SET PROBLEM:
Write out every line from the one containing "You are a computer-use agent." down to the one containing "click(x=594, y=30)", with both of those lines included, reproduced exactly.

TASK INPUT:
.....
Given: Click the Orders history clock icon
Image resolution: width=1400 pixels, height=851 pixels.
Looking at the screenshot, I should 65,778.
.....
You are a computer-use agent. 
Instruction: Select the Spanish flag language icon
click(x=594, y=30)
.....
RESULT FOR THIS EXERCISE:
You are a computer-use agent. 
Instruction: Select the Spanish flag language icon
click(x=594, y=30)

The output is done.